今年3月にSSKで開催した、アンドゥリルとパランティアの軍事面を抱き合わせで詳細に解説したセミナーのオンデマンド配信はおかげ様で好評だそうです。(今でも申込・視聴可能です)

リアルタイムライブのセミナー(受講料3万3,000円)にも35名の参加者がありました。配布したA4 90ページの資料も喜ばれています。(オンデマンド配信でも同じ資料が付いています)

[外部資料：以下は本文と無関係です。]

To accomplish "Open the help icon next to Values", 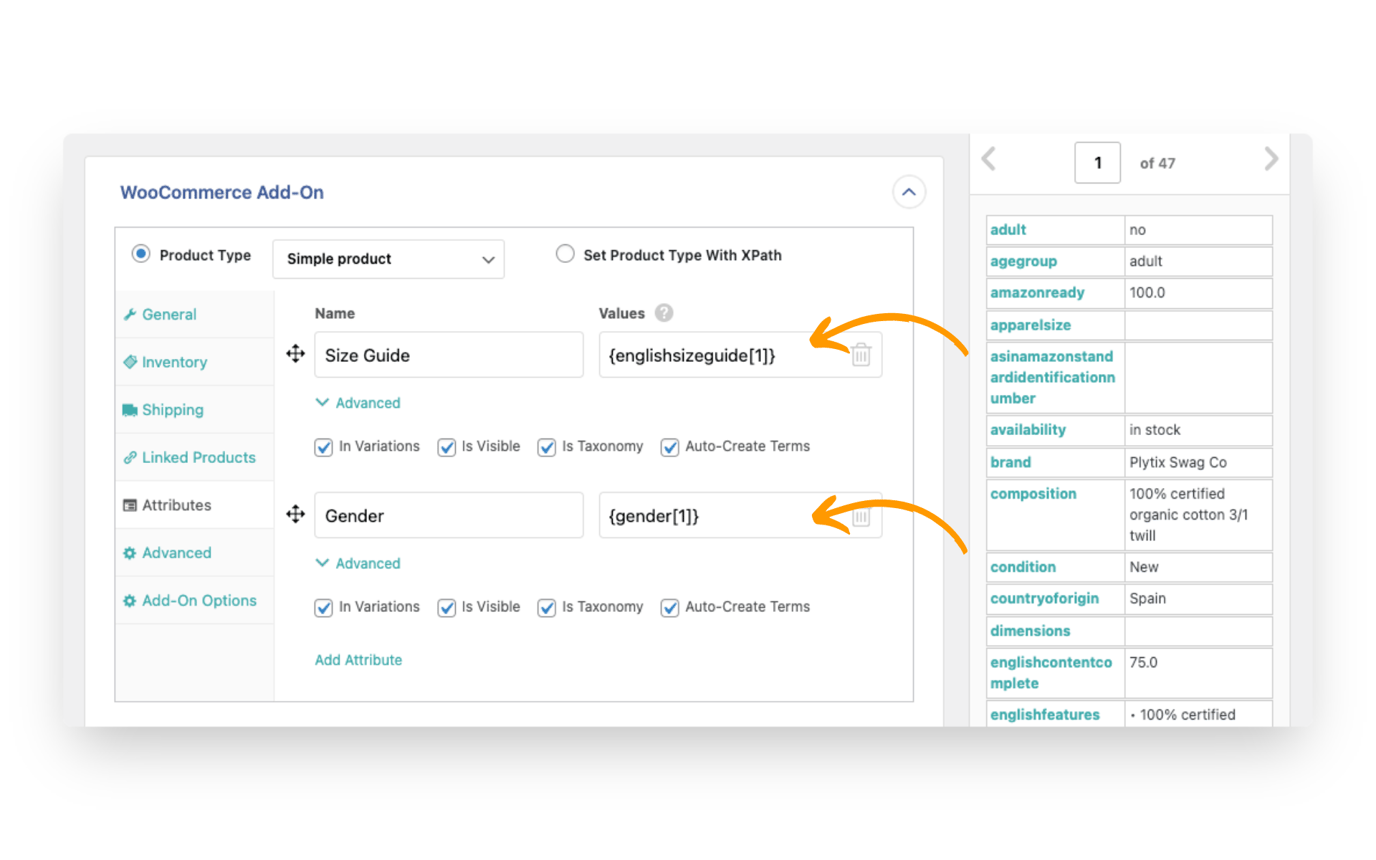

パランティアとアンドゥリルの軍事面の全体像がわかる【防衛AIテック】セミナー:オンデマンド配信開始

さて。最新のネタを さっつーのAIエージェント:監修 今泉大輔 のサイトで公開しました。テーマは「製造業としてのアンドゥリルはこんなにすごかった!」です。

元ネタは以下のようなYouTube動画です。(今回はまず数本の動画の内容を抽出し、それをベースにディープリサーチを設計しました)

スペースXもそうですが、アンドゥリルやパランティアなどの新しいタイプの企業の最新の状況は、YouTubeでめぼしいチャンネルをフォローしていると面白いように次から次と新ネタを仕入れることができます。英語が不得意な方でも日本語字幕が出ますし、動画URLをNotebookLMに入れればサマリーでもスライドでも何でも生成できます。情報源としてYouTube動画は欠かせません。日本語の経済メディアでは1年経っても得られないきわめて解像度の高い情報がてんこ盛りです。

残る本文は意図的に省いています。